(Problem statement): Carry on the passage about Churchill's response to the Munich Agreement, starting after its final sentence.

(Selected excerpt):
+===+
On October 5, 1938, Winston Churchill rose in the House of Commons and said,
“We have suffered a total and unmitigated defeat … you will find that in a period of time which may be measured by years, but can be measured by months, Czechoslovakia will be engulfed in the Nazi régime. We are in the presence of a disaster of the first magnitude … we have sustained a defeat without a war, the consequences of which will travel far with us along our road … we have passed an awful milestone in our history when the whole equilibrium of Europe has been deranged, and that the terrible words have for the time being been pronounced against the Western democracies: “Thou art weighed in the balance and found wanting”. And do not suppose that this is the end. This is only the beginning of the reckoning. This is only the first sip, the first foretaste of a bitter cup which will be proffered to us year by year unless, by a supreme recovery of moral health and martial vigor, we arise again and take our stand for freedom as in the olden time.”
Churchill’s remarks addressed the Munich Agreement, signed in the early hours of Sept. 30, 1938, by Edouard Daladier, premier of France, Benito Mussolini, Duce of the Italians, Adolph Hitler, chancellor/Fuhrer of Germany, and Neville Chamberlain, prime minister of England.
+===+
(Data shown):
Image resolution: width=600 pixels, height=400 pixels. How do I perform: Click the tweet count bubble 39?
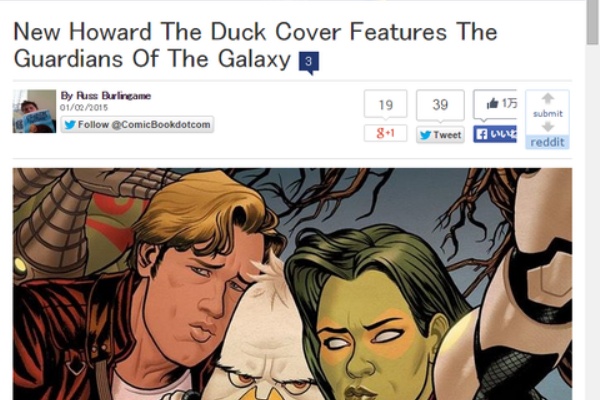(440, 104)
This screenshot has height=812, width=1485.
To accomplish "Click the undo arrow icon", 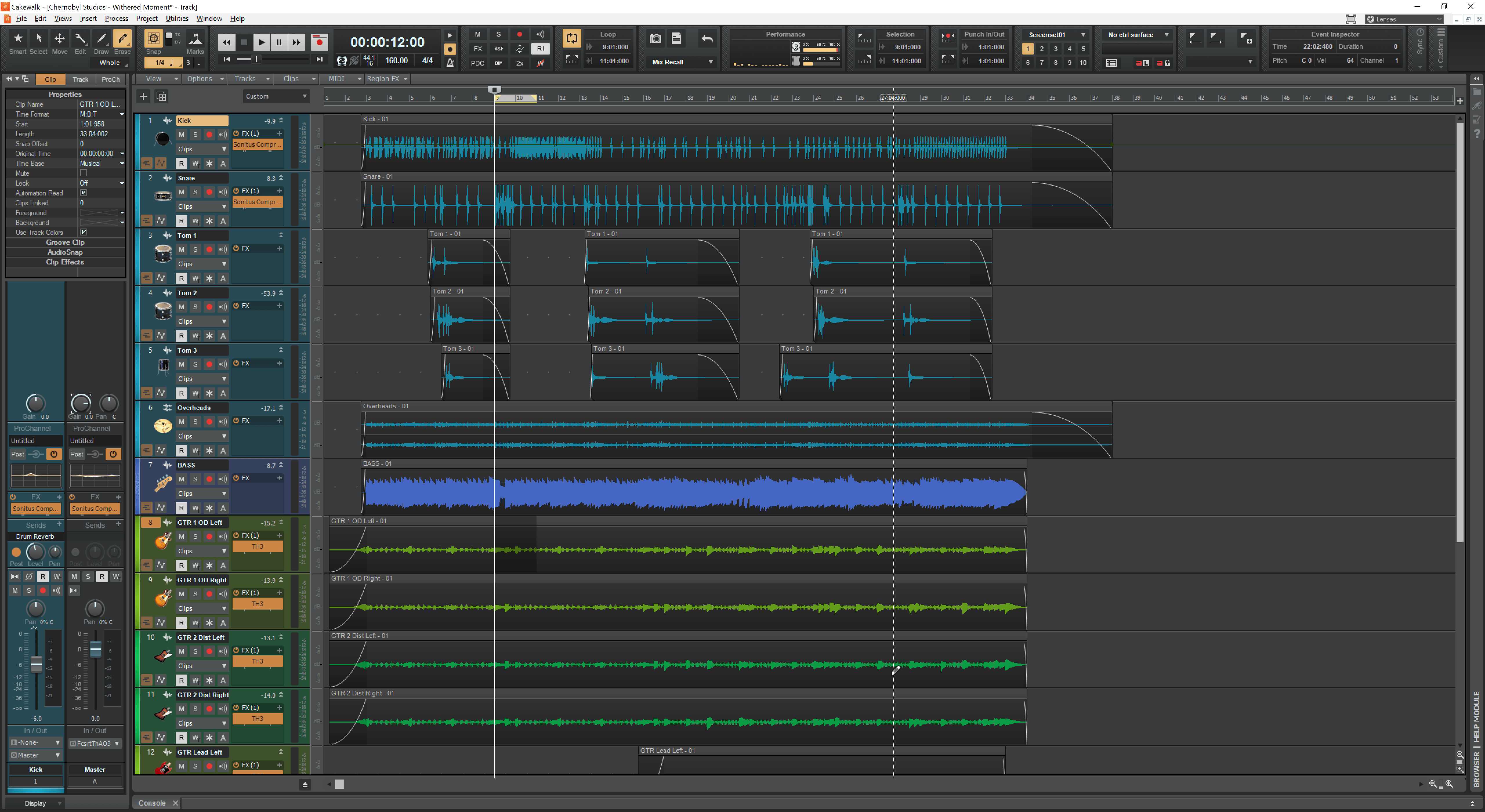I will pyautogui.click(x=707, y=39).
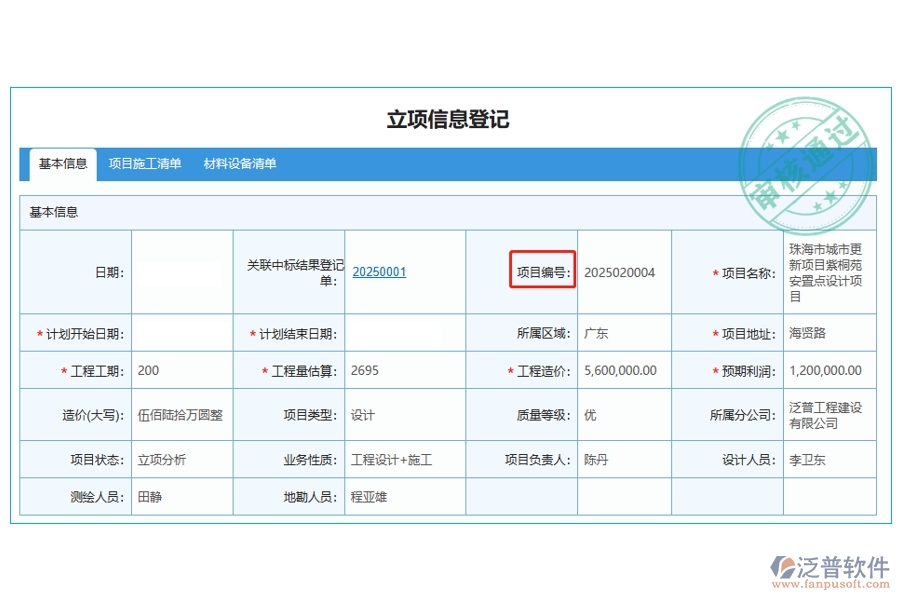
+===+
(Written reply):
It is not the exact purpose here to find a perfect analogy between this greatest example of a sell-out and what the United States did to the Kurds and is doing to them right now.
Too many comparisons have been made to Munich over the decades, some somewhat valid, some a stretch. None is as remarkable a case of cowardice and calumny as Munich.
Yet this current his comparison is valid in moral and limited political terms if not in geopolitical terms – unless the next decade fulfills Turkish President Erdogan’s nuclear weapons aspiration.
For now, the damage is significant, the sell-out of an ever aspiring democratic people is replete once more and the United States stinks from the kind of odor that wafted over London and Paris late in 1938.
The 1938 sellout of Czechoslovakia has its origins in the same place, among the same few men who bequeathed the chaos we have seen in our lifetimes in the Balkans, Ukraine/eastern Europe and for decades but especially right now in the Middle East.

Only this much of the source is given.